### Given request
Output the part of the listing that opens with the line containing "Task: Select the Get Started tab" and closes with the line containing "click(x=73, y=22)" as a numbered list, leaving out blank lines.

Raw records:
start

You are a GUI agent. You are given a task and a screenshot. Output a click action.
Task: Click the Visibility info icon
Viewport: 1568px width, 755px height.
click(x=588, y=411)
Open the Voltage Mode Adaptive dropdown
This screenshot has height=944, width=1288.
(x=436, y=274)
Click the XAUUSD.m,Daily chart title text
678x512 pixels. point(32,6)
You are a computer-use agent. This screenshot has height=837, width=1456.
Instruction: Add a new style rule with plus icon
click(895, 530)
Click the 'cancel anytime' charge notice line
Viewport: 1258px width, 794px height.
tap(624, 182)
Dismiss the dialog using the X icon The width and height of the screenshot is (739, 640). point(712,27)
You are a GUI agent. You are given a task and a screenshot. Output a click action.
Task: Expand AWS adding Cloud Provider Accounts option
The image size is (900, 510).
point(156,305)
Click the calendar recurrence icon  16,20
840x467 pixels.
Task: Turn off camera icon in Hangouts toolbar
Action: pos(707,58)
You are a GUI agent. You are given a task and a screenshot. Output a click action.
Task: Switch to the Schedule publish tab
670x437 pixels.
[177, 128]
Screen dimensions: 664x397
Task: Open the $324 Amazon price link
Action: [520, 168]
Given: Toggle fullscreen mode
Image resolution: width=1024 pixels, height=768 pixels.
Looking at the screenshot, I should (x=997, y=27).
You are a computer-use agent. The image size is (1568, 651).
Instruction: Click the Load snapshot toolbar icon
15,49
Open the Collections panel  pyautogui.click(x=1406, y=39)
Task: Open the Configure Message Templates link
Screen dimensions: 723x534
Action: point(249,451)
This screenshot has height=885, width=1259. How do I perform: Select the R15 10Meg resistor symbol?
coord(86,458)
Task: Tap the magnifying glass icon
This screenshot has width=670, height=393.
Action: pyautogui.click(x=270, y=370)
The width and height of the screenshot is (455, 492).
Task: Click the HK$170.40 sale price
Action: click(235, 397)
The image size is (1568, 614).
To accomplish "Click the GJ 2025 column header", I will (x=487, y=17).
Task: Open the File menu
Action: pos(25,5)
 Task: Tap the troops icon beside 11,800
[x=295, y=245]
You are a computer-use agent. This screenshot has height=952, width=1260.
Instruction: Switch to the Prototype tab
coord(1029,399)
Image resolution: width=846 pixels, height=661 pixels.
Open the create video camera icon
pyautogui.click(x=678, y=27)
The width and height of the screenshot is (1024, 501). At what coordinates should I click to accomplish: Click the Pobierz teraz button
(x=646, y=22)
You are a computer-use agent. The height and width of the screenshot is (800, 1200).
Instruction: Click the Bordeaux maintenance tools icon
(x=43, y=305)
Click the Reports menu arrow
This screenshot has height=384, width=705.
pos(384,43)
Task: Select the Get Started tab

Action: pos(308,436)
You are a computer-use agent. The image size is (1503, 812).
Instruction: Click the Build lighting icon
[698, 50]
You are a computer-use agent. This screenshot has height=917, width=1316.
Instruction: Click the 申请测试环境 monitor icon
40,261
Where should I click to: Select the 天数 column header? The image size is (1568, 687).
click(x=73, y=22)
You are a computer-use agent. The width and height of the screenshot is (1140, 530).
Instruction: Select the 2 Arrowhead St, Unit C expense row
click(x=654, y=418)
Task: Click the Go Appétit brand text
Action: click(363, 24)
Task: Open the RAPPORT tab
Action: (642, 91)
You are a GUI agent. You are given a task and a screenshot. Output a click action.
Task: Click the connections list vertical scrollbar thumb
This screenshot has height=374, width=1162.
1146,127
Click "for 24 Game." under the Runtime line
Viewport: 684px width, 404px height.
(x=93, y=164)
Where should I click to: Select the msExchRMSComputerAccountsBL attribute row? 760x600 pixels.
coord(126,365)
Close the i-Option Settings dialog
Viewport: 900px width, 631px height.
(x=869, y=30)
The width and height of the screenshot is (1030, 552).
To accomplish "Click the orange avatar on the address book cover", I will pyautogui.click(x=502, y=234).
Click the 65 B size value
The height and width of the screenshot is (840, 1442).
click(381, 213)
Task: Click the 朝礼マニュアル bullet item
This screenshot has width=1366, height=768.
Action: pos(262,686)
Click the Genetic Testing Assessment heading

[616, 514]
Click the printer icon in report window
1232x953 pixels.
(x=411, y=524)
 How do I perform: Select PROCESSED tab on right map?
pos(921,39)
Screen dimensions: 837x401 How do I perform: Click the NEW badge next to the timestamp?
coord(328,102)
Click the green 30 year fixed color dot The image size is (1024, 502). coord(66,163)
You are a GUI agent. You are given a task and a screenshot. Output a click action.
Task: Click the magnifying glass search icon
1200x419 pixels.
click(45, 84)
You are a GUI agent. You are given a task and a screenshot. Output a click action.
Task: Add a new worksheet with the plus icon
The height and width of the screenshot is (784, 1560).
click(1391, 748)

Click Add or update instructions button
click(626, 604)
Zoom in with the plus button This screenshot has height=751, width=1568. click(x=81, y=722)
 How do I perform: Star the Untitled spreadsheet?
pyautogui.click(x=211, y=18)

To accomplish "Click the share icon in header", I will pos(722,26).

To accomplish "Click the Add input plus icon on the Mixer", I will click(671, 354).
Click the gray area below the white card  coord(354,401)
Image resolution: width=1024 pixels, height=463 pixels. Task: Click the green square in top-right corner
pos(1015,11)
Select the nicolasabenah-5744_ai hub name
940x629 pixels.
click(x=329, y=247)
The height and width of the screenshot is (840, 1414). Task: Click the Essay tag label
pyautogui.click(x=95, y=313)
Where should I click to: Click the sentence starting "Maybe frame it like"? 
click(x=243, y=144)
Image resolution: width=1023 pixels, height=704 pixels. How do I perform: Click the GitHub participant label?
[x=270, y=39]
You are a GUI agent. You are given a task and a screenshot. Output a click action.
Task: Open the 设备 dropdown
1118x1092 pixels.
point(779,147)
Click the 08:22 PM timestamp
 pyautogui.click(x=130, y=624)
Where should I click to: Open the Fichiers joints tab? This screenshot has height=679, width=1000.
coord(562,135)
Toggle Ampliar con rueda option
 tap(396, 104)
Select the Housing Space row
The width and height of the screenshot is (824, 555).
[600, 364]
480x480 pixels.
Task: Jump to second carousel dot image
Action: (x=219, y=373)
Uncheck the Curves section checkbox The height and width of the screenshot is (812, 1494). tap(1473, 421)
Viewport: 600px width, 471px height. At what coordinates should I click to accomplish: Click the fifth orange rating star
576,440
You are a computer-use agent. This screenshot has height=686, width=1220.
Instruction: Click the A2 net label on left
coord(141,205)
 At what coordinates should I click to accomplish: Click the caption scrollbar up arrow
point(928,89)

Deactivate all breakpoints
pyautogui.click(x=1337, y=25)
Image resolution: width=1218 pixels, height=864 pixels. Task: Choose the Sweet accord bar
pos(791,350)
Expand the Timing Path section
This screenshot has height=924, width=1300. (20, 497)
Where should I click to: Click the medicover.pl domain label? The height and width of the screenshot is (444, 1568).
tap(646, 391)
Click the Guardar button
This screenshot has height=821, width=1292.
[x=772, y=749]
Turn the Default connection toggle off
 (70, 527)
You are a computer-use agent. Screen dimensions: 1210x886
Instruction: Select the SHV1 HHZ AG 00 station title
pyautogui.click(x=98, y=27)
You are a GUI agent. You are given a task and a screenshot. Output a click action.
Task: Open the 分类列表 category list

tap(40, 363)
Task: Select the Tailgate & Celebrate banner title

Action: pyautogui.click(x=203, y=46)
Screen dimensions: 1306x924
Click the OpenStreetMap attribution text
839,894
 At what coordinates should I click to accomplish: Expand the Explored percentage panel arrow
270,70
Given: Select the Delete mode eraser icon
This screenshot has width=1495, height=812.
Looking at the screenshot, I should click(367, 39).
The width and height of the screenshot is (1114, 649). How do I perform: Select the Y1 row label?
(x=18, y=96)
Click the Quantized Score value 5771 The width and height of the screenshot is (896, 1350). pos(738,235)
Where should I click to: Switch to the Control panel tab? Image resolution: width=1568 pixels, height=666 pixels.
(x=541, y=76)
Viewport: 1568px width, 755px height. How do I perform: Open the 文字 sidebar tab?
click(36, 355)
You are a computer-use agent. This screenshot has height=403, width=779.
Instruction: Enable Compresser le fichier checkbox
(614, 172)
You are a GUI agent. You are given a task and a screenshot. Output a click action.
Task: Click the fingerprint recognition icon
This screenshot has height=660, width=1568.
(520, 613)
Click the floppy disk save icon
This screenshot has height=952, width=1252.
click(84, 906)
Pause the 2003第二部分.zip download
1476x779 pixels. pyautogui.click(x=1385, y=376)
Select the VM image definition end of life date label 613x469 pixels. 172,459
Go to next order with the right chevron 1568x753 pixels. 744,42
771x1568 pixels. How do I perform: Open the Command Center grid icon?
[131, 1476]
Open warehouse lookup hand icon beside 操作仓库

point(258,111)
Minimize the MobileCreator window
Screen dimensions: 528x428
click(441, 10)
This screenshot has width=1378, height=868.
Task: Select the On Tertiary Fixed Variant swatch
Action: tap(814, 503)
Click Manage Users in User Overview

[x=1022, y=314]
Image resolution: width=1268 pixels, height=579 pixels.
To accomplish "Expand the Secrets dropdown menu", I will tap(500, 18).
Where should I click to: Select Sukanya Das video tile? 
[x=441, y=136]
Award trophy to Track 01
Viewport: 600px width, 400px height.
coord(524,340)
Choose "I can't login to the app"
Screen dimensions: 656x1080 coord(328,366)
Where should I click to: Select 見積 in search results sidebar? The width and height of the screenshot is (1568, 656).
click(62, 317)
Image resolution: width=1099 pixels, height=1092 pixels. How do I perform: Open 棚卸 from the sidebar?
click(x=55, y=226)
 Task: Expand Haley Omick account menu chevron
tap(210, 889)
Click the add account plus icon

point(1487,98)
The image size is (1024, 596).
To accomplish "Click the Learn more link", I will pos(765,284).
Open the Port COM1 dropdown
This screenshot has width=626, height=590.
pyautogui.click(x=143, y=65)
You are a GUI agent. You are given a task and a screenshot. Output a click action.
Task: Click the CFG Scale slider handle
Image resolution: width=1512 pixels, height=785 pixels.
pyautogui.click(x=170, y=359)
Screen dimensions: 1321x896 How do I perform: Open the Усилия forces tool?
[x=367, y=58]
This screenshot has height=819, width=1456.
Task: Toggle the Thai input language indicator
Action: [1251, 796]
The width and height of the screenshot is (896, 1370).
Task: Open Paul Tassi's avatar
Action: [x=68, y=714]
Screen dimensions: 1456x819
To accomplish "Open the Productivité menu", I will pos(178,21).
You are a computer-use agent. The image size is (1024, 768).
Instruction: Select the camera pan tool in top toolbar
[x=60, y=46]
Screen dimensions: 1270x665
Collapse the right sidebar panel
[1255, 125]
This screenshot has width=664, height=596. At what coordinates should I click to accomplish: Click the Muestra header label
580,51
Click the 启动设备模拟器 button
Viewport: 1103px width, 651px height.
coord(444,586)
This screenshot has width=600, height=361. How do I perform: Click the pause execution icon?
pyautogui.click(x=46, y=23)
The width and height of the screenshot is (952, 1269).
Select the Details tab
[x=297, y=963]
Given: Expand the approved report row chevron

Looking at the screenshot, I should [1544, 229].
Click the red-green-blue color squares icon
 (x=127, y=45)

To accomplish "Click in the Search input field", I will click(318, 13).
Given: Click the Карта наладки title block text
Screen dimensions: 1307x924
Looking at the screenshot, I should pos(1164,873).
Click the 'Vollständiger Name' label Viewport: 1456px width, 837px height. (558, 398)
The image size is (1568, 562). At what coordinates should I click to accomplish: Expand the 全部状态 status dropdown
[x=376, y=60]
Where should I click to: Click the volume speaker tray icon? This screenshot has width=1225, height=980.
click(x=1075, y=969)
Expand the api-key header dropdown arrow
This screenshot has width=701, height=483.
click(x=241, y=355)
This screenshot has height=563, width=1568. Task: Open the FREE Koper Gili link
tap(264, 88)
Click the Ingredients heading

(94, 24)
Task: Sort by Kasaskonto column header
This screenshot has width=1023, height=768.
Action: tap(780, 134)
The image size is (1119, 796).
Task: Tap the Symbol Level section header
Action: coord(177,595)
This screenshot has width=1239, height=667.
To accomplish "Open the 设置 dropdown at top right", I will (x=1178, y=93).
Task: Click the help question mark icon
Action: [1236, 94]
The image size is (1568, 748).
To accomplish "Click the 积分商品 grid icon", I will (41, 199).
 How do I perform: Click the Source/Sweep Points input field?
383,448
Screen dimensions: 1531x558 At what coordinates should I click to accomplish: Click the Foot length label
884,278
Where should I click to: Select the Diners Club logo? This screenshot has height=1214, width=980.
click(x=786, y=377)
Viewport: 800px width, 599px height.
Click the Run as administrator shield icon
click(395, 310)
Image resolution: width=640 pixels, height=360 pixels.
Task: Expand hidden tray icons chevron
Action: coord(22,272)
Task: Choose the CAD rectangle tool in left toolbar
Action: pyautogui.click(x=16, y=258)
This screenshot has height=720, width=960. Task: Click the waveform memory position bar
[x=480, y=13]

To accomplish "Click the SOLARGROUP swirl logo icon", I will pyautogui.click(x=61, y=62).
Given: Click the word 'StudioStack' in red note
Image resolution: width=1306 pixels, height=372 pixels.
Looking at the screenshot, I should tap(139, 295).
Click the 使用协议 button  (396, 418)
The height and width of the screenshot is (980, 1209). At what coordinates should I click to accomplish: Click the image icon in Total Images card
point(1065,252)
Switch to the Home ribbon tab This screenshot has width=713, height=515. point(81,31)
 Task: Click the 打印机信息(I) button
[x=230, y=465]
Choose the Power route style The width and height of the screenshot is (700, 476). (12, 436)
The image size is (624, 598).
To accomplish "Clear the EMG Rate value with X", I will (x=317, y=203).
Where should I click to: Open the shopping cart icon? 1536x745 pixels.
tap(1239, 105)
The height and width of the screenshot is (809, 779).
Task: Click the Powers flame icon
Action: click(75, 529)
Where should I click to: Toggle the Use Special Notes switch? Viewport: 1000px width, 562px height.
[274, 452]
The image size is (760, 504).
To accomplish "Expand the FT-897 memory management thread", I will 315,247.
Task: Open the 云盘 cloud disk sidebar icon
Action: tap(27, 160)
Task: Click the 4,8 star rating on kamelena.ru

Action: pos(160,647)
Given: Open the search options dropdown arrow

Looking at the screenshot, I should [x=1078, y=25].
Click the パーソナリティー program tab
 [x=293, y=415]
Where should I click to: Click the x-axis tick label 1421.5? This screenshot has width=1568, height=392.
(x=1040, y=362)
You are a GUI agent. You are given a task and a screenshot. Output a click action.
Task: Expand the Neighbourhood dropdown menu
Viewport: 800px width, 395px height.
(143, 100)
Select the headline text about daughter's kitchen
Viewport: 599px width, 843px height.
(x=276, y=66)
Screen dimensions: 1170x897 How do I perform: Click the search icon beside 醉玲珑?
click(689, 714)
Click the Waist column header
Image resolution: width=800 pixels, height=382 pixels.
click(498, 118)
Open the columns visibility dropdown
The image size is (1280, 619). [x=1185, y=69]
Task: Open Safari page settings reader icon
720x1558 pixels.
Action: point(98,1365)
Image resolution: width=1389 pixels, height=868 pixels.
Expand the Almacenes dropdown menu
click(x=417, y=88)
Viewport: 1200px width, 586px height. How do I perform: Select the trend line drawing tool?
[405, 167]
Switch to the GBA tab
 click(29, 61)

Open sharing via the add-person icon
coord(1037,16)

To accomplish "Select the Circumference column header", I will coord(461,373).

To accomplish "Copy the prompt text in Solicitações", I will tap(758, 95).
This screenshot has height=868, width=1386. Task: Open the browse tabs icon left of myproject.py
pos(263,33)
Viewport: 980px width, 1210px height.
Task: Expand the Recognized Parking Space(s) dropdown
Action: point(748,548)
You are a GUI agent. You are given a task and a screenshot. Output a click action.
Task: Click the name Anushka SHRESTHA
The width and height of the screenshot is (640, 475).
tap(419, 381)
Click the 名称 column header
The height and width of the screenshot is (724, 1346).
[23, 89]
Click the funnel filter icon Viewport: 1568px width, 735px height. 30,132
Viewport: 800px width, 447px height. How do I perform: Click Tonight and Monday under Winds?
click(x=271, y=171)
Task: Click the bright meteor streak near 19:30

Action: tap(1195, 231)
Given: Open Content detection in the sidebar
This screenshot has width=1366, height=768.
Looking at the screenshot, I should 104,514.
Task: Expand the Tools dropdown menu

end

### Exercise result
1. Task: Select the Get Started tab
2. Action: pos(308,436)
3. You are a computer-use agent. The image size is (1503, 812).
4. Instruction: Click the Build lighting icon
5. [698, 50]
6. You are a computer-use agent. This screenshot has height=917, width=1316.
7. Instruction: Click the 申请测试环境 monitor icon
8. 40,261
9. Where should I click to: Select the 天数 column header? The image size is (1568, 687).
10. click(x=73, y=22)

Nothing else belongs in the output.